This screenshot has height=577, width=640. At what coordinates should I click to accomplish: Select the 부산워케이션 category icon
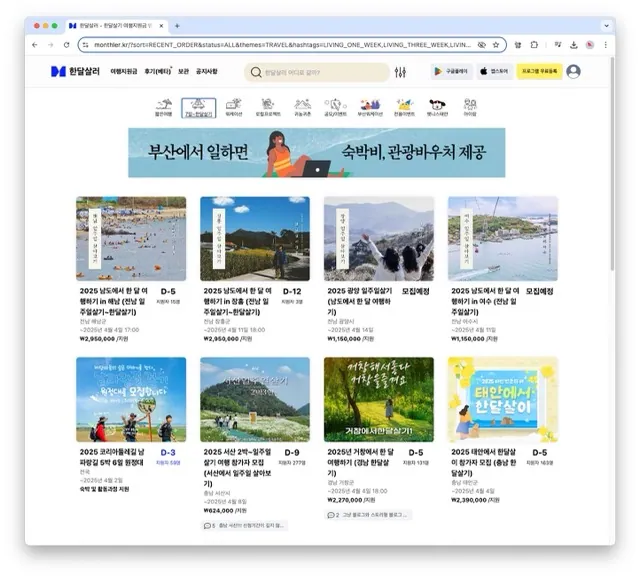(x=370, y=108)
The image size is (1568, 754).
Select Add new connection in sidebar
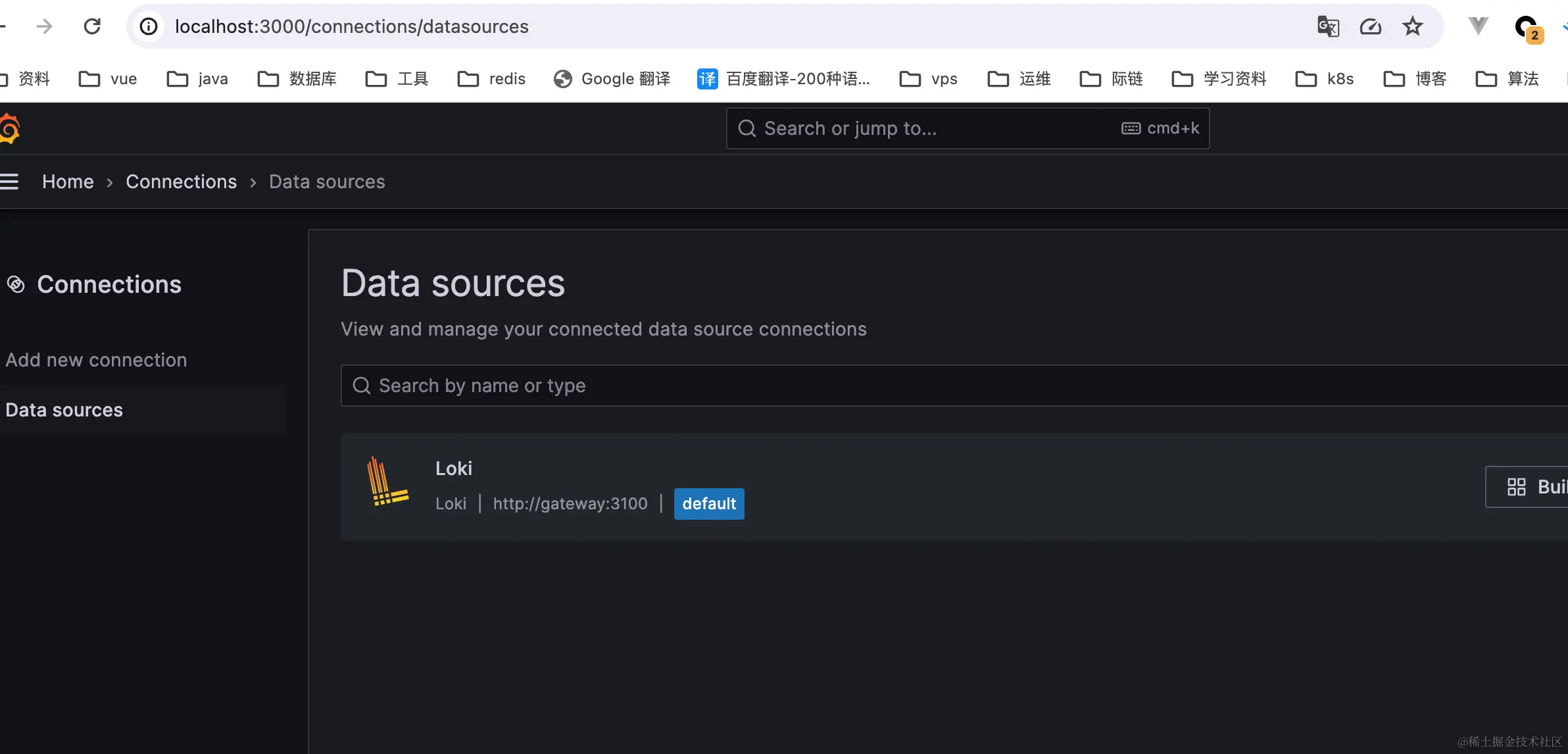[96, 360]
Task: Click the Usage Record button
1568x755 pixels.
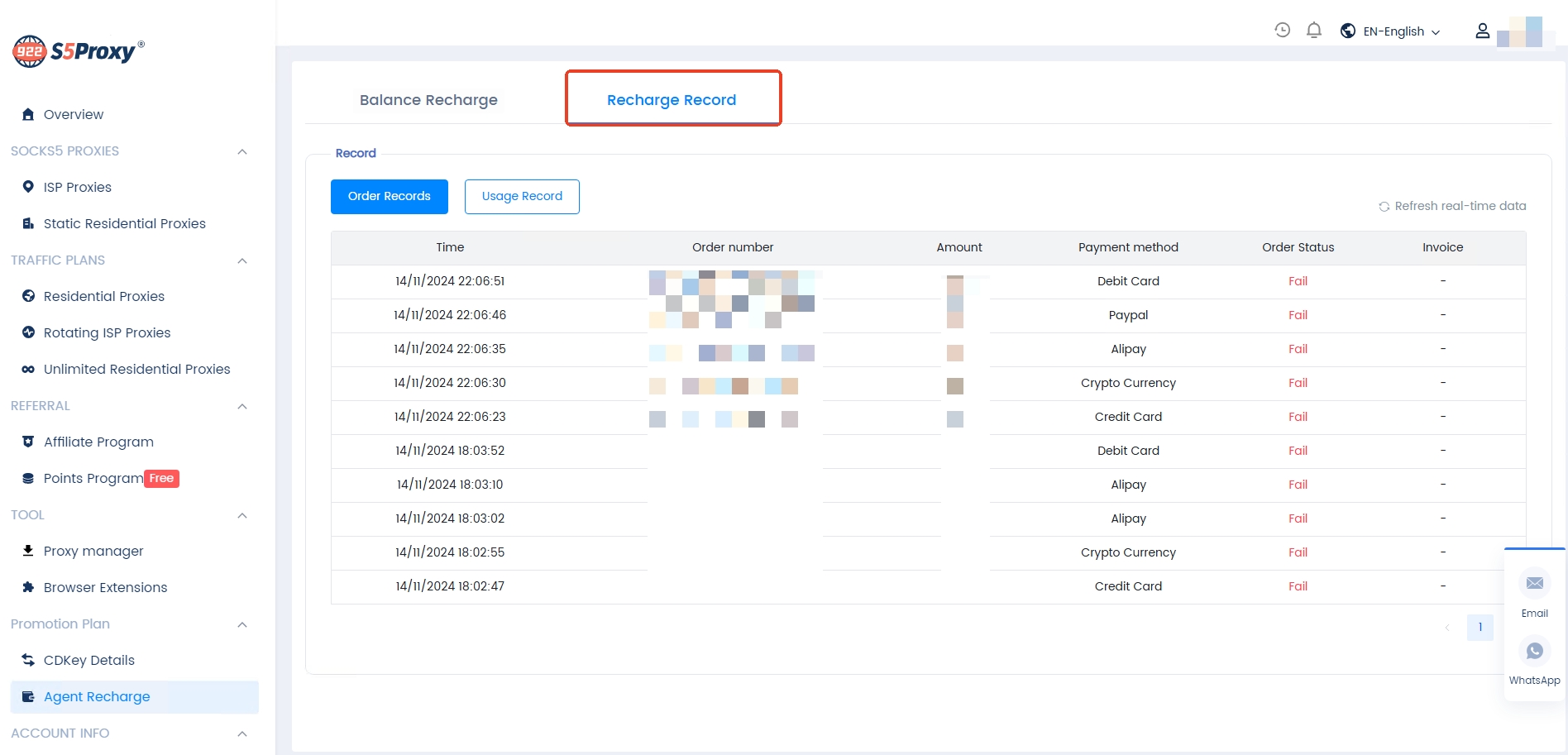Action: 522,197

#### [Instructions to follow]
Reproduce the data above word for word, leaving out the pictures.

#### [Answer for the task]
This screenshot has height=577, width=640. At what coordinates should I click to accomplish: Select the 부산워케이션 category icon
(x=370, y=108)
The image size is (1568, 754).
Select Add new connection in sidebar
[96, 360]
Task: Click the Usage Record button
1568x755 pixels.
Action: 522,197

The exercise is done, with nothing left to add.